Too Many Notifications
Whenever a customer of a bank or financial institution makes a transaction digitally, it is considered an e-payment. It is imperative for each e-payment transaction to have a notification sent to the customer to ensure that the customer knows about the transaction. E-payments and transaction notifications can become too many for some when even trivial e-payments receive notifications. Too many notifications may add up to the clutter or also go unnoticed.
Setting a Threshold
Such a matter has raised concerns among e-payment users that they receive too many notifications. The e-payments user protection guidelines state that financial institutions must provide notification on all e-payments to their customers. The guidelines, however, did not indicate any threshold notifications that customers can set with their respective banks. Based on customer feedbacks, MAS has recently updated the directive to include a clause that customers can continue to set a threshold for the number of e-payment notification received.

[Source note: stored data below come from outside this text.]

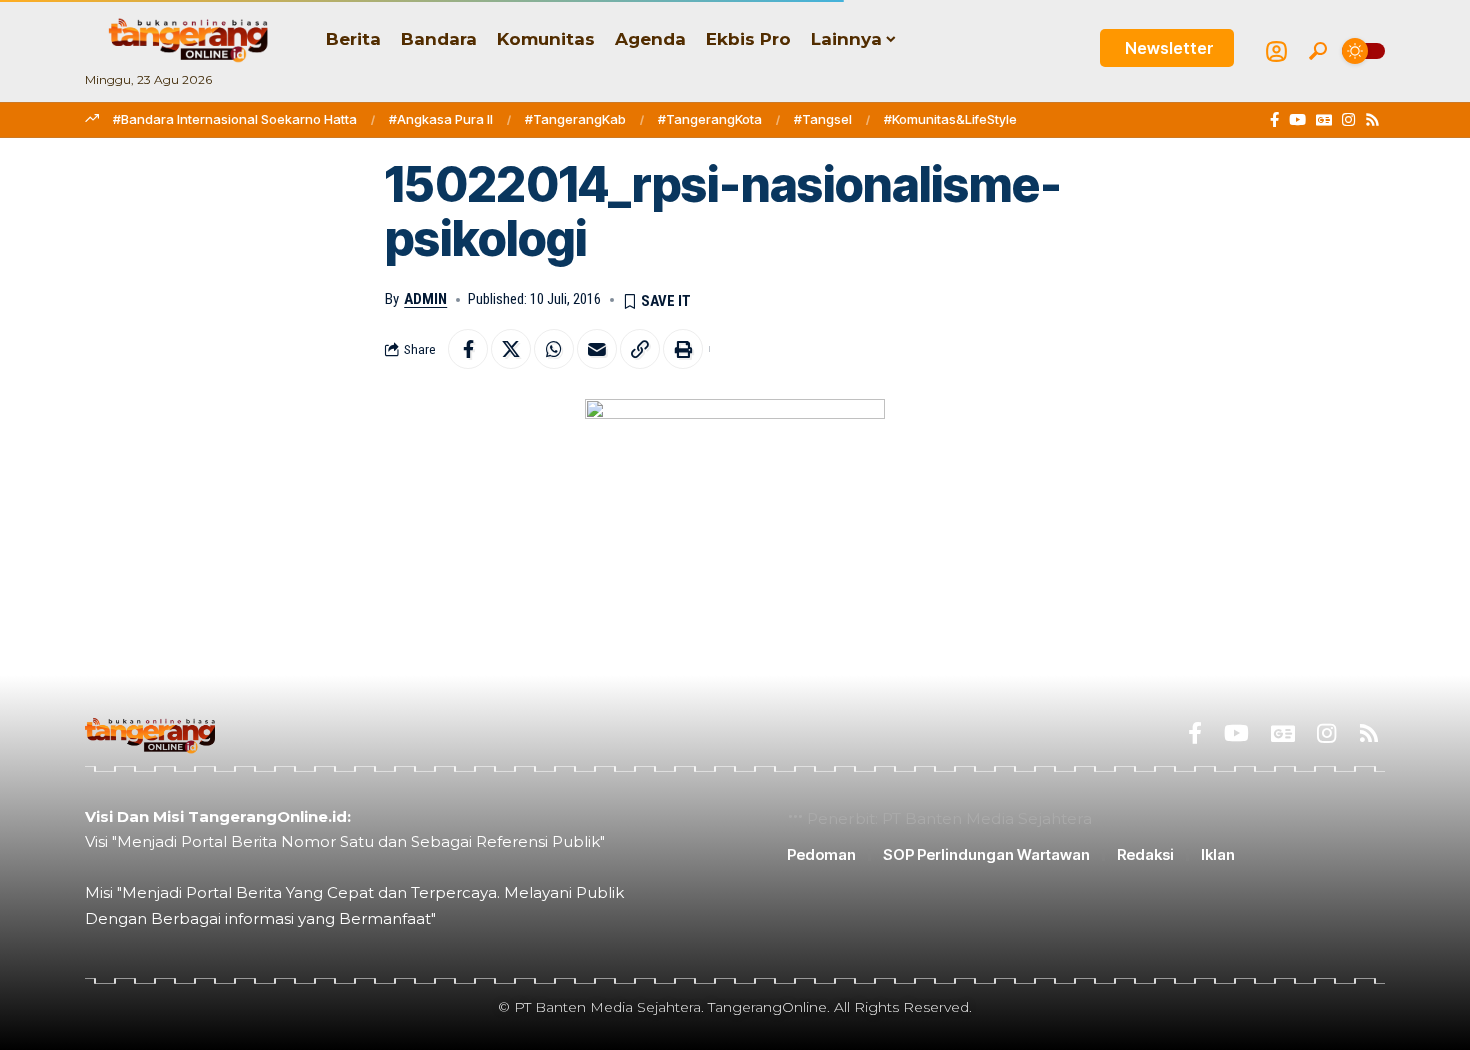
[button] (1318, 51)
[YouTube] (1297, 120)
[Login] (1276, 51)
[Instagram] (1348, 120)
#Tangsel (823, 119)
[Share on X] (511, 349)
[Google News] (1324, 120)
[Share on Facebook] (468, 349)
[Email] (597, 349)
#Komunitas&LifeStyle (950, 119)
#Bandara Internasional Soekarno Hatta (235, 119)
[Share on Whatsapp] (554, 349)
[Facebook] (1274, 120)
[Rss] (1372, 120)
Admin (425, 299)
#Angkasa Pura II (441, 119)
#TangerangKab (575, 119)
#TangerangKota (710, 119)
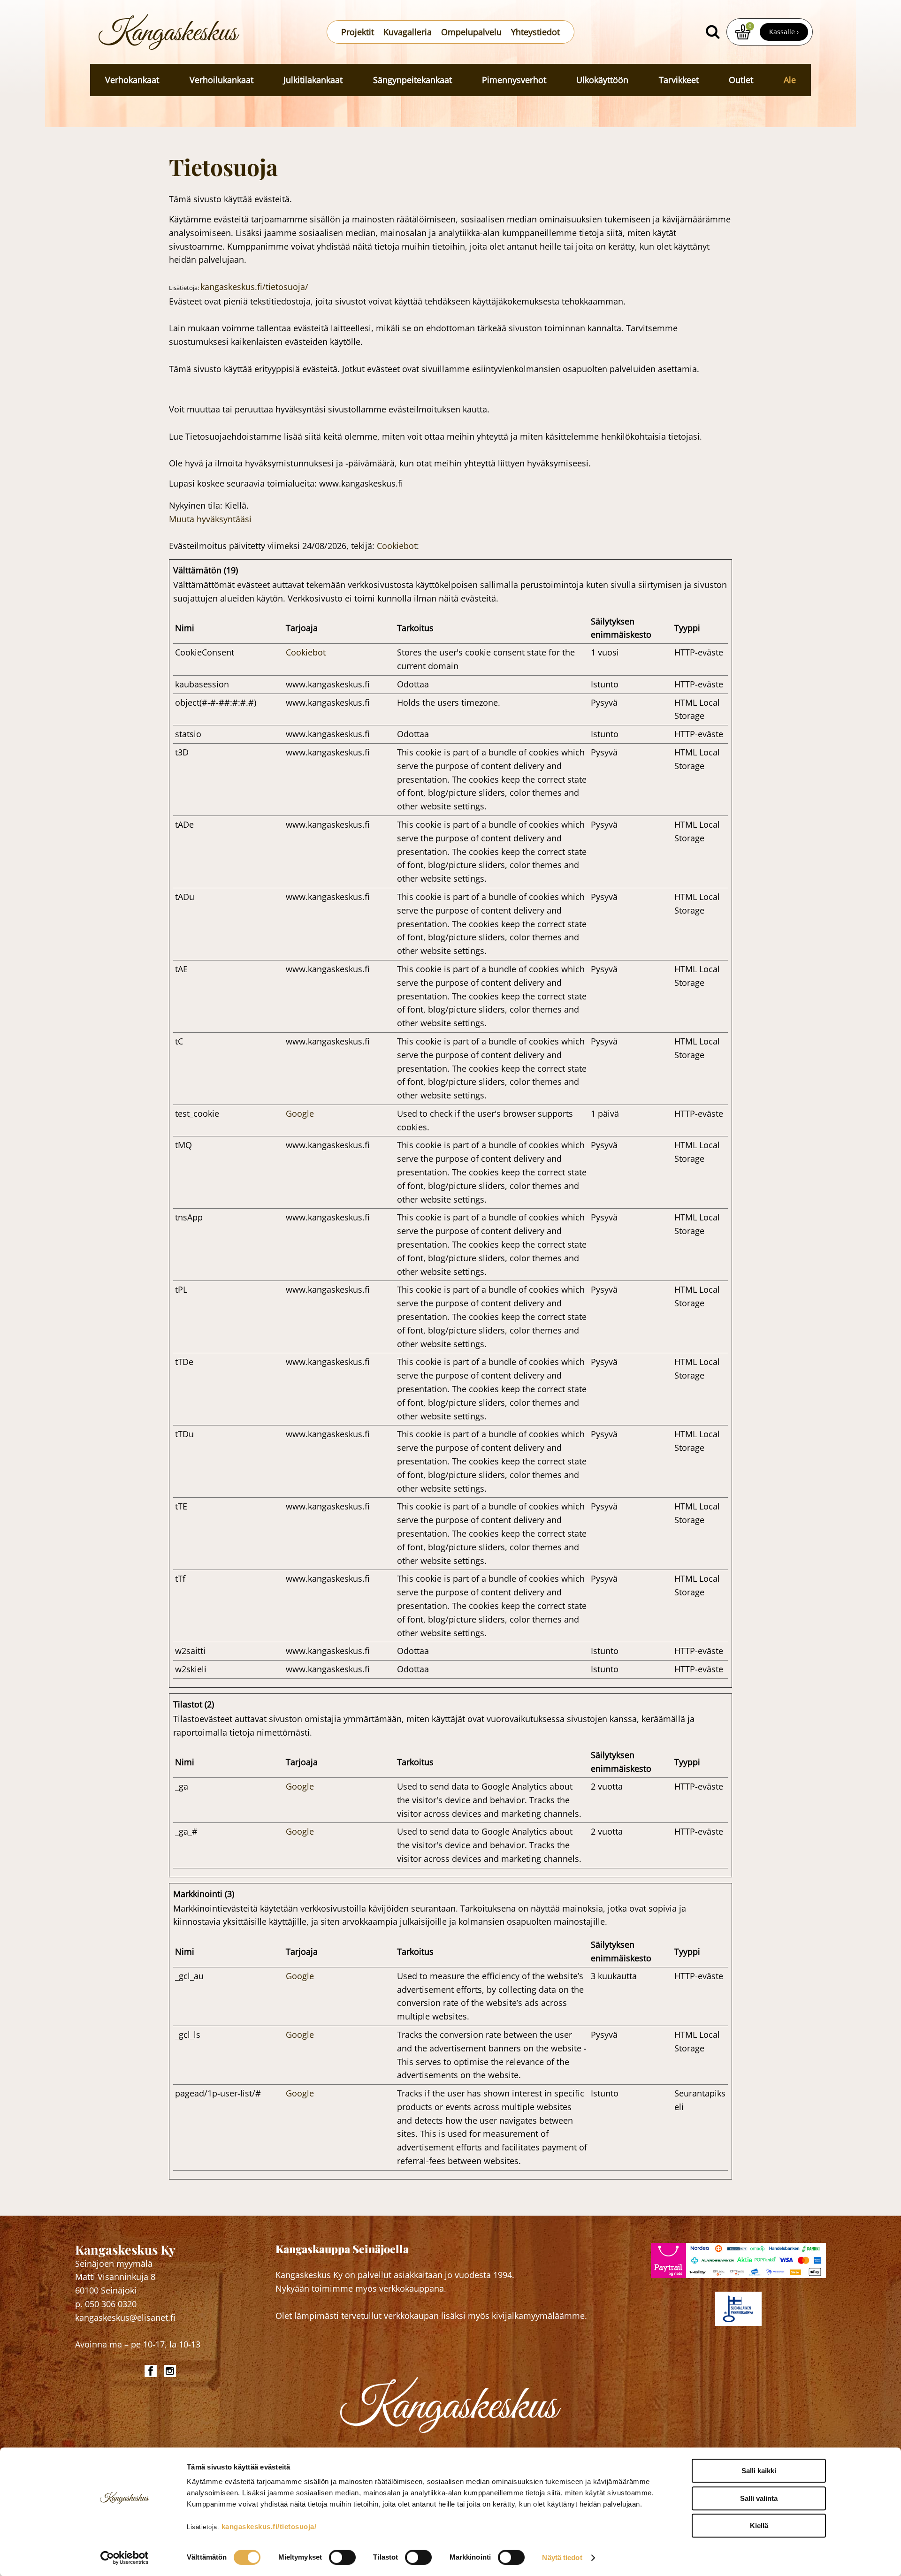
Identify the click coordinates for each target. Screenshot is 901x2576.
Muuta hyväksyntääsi (210, 519)
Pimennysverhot (514, 79)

As customers can choose to receive fewer notifications, customers can be subjected to an unauthorised transaction to go unnoticed and their accountability for every e-payment. Should an unauthorised transaction goes through, and the customer does not receive any notification by the financial institution, the customer may be too late in reporting such matter to the financial institution to investigate the transaction. Implications such as this could happen if customers choose to receive e-payments notifications set at a certain amount. The guidelines expect banks to inform every customer of the consequences if the customer prefers to set a threshold for e-payments notifications.
For the Better
As globalisation and digitalisation intertwine with our daily lives, it is crucial for every monetary transaction to be monitored to avoid unnecessary disputes. Customers of a financial institution may complain about receiving a lot of e-payment notification, yet it is for their good and at least have a peace of mind to know that every e-payment is accountable even if it is just a minor transaction. An unauthorised transaction can happen anytime even to the most careful digital payment user; hence, when a notification is received, the customer can act promptly by reporting the matter to the financial institution for further action. It is a case of balancing between enhanced customer security and customer-oriented needs. When money is concerned, the former is much more preferred by many quarters.